Alibi V.26 No.29 • July 20-26, 2017 

Baked Goods

Dangerously Still

Baked Goods logo
Rob M.

Everything is quiet on the Hill. Congress will soon be voting on the Rohrabacher-Blumenauer amendment, which denies the Justice Department funds for prosecuting dispensaries in states where medical cannabis is legal. The previous amendment expires in September, and although it seems like the consensus is that it will be passed again, good ol' Attorney General Sessions made everyone clinch up and grind their teeth when he sent a letter to congressional leaders in May, asking that they vote against the amendment's renewal. And only a month earlier, he had written a memo calling for the Justice Department's Task Force on Crime Reduction and Public Safety to review policies in a number of areas, including cannabis. The memo asks for policy recommendations “no later than July 27.”

What does this all mean? That we cross our fingers and hope Congress knows what it's doing.

Anti-Drug Group Sends Cannabis Complaints to Health Officials

The Carlsbad Anti-Drug/Gang Coalition, a nonprofit organization whose mission is to create “safe, healthy, drug and gang/crime free environment,” wrote a letter to the New Mexico Medical Board and New Mexico Board of Pharmacy, in which they listed a number of concerns they had with … well … cannabis dispensaries.

Number One: They object to the use of the label “pharmaceutical” by cannabis dispensaries in the state. Number Two: The state doesn't require any sort of license to be a budtender. Number Three: Dispensaries aren't listed on the New Mexico Regulation and Licensing's website—only the Department of Health's site—and its contents are outdated.

Get this: I know you want me to boo and hiss, but they have some pretty strong points that medical cannabis patients should also be concerned with. Yes, the letter does state that the organization has “a long history of opposing the use of marijuana as a medical substance, or for recreational use,” and it also shows their lack of research skills when they say they “cannot think of any other controlled substance that has dual use.” (Um. Opioids? Cocaine? Adderall? Come on, people! Learn to use Google, already.)

And, yes. I know that if I give them an inch, they'll take ten miles, but the truth is the amount of information available online concerning the state's medical cannabis program is slim and embedded in one of the most confusing sites ever. Good luck finding a list of operating dispensaries.

Let's also talk about the licensing of budtenders. I've met some cool 'tenders in this city, and I know going through a licensing process would be hard on them and their companies, but I've heard some crazy things repeated in showrooms across ABQ. I've heard a 'tender tell a patient she could eat raw cannabis to get the effects of edibles (she can't). I've heard a 'tender tell a patient he could get “a little head buzz” off of a CBD pen (he can't). I once heard a budtender tell the whole room that Trump was going to send the DEA into medical dispensaries within a week, and we should stock up (I didn't).

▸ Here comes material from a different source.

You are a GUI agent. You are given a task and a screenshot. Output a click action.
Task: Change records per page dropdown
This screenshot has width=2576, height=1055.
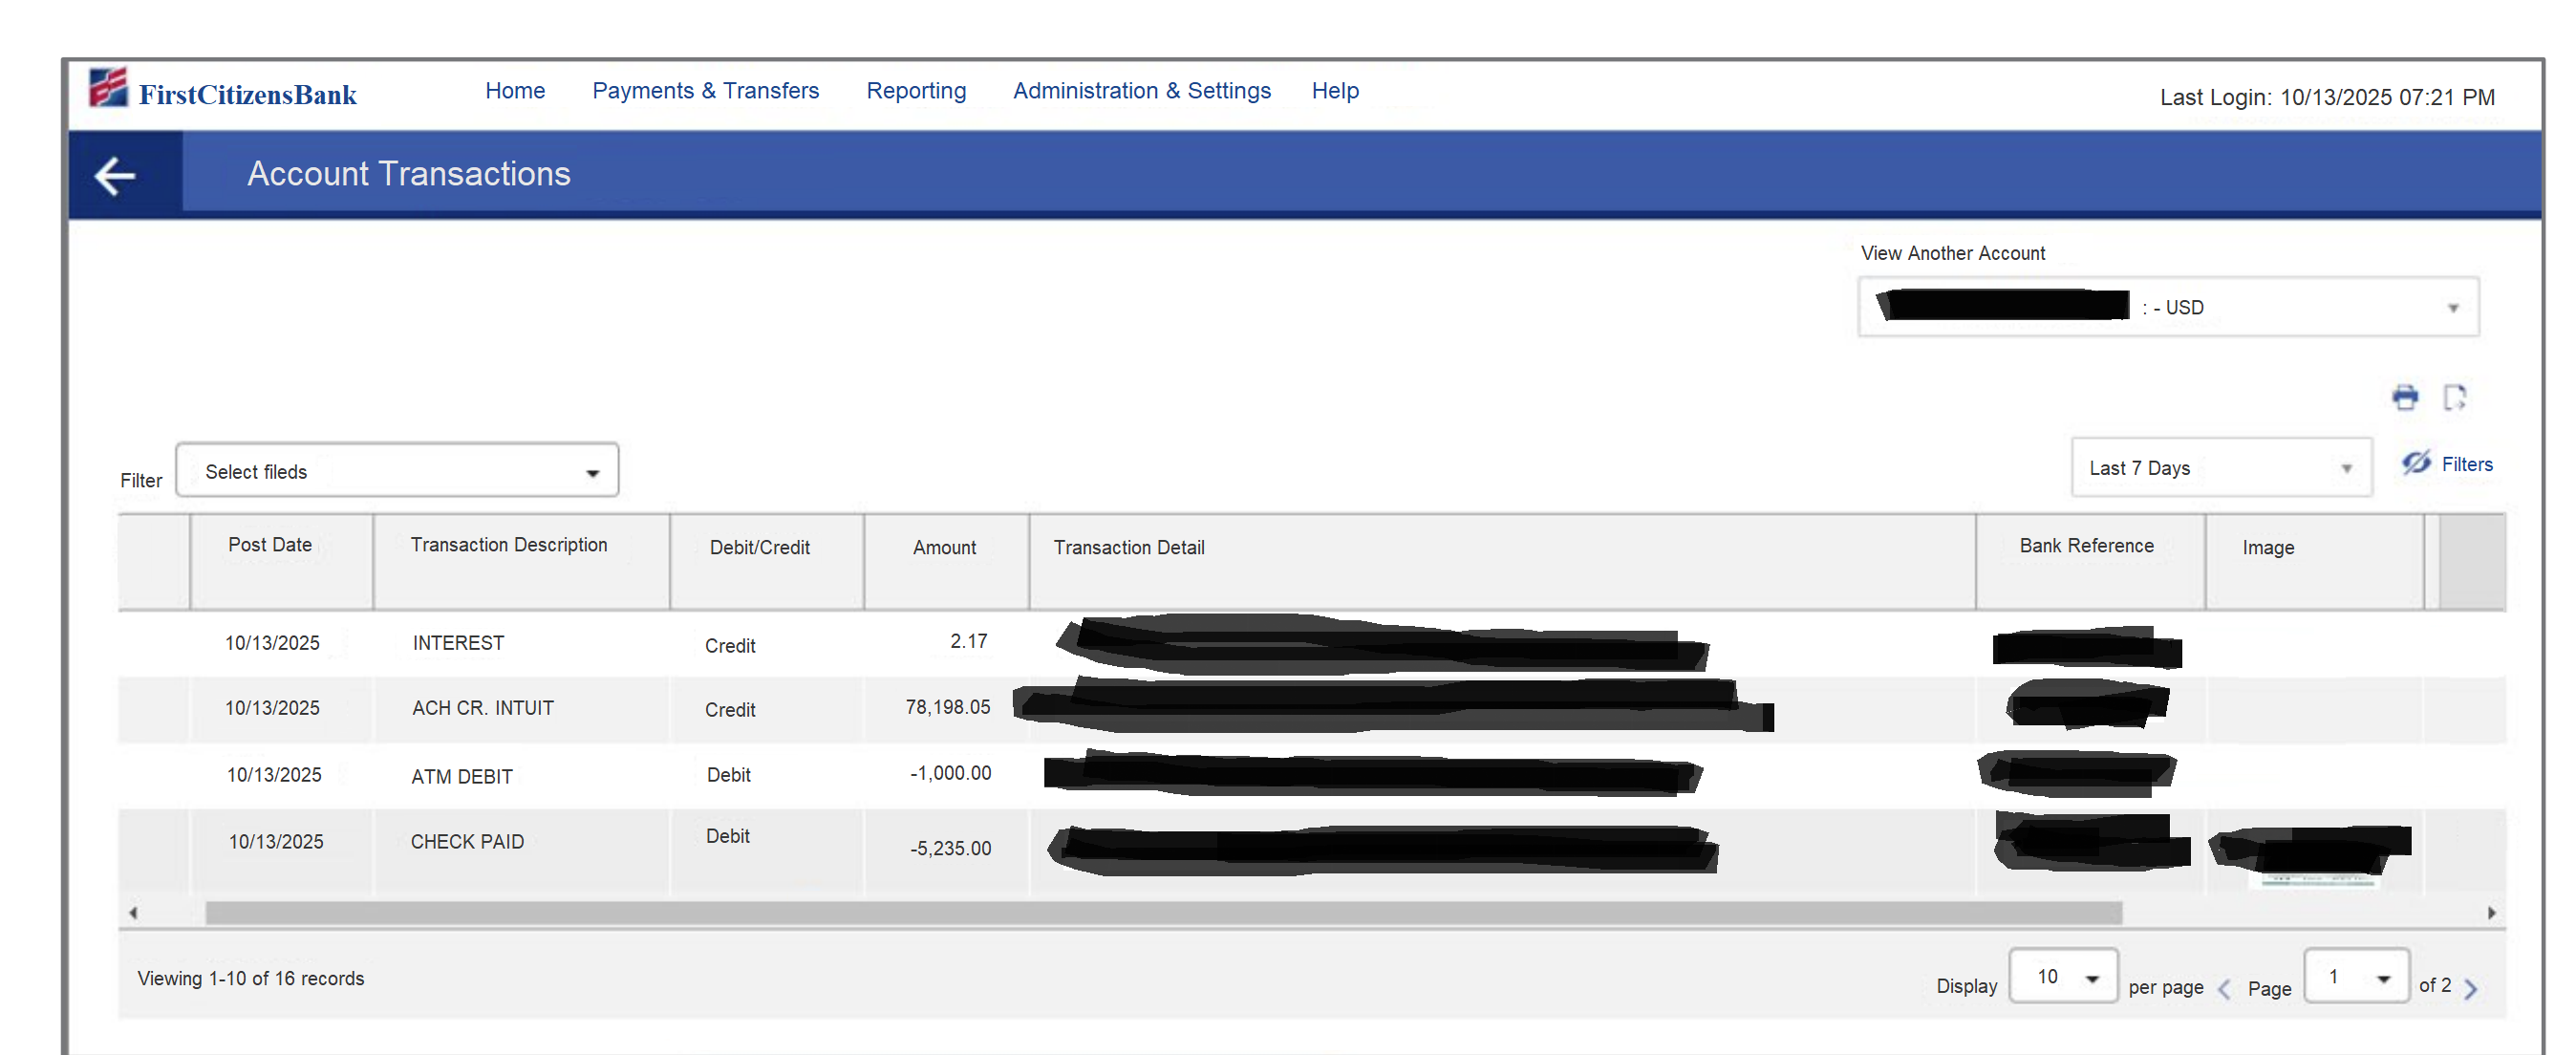(x=2062, y=977)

Having even a short, four-hour class about the known science of cannabis could go a long way in developing informed patients. They do exist, but they aren't required. Hell, even McDonald's employees have to go through a hand-washing class before they tell you what's on your burger.

And as for the word “pharmaceutical,” which is used in only one cannabis dispensary in the town of Carlsbad: Let's look to the Merriam-Webster dictionary, which says “pharmaceutical” means “of, relating to, or engaged in pharmacy.” And “pharmacy” means “the art, practice, or profession of preparing, preserving, compounding, and dispensing medical drugs.” Seems obvious to me.

Pearce Tentatively Pro-Cannabis?

Congressman Steve Pearce recently became the first Republican to join the gubernatorial race. Considering the right's history with cannabis, I've been anxiously waiting to see who would jump in and what their view on cannabis would be. Governor Susana Martinez has made me very leery of conservative candidates.

But surprisingly—despite his party-line voting record—Pearce has made some comments which give the appearance of a man who's nervously siding with cannabis proponents. He definitely isn't screaming about closing down dispensaries, which is good.

In a recent interview with the Silver City Sun-News, he said he supports “looking more closely” at medical use of cannabis and “has been moved by patients who share stories of finding relief from using cannabis.” Regarding legalization of recreational use, Pearce said he's been watching Colorado and that “there are questions” about whether New Mexico should follow their lead.

On the Democrat side of the fence, three of the four declared gubernatorial candidates—Sen. Joseph Cervantes, US Rep. Michelle Lujan Grisham and former TV executive Jeff Apodaca—have strongly spoken in favor of cannabis. Even alcohol-prevention teacher Peter DeBenedittis, the only Democratic candidate to avoid explicitly supporting pro-cannabis policies, called the expansion of the medical cannabis program “inevitable.”

The future is looking bright for New Mexico, dear reader.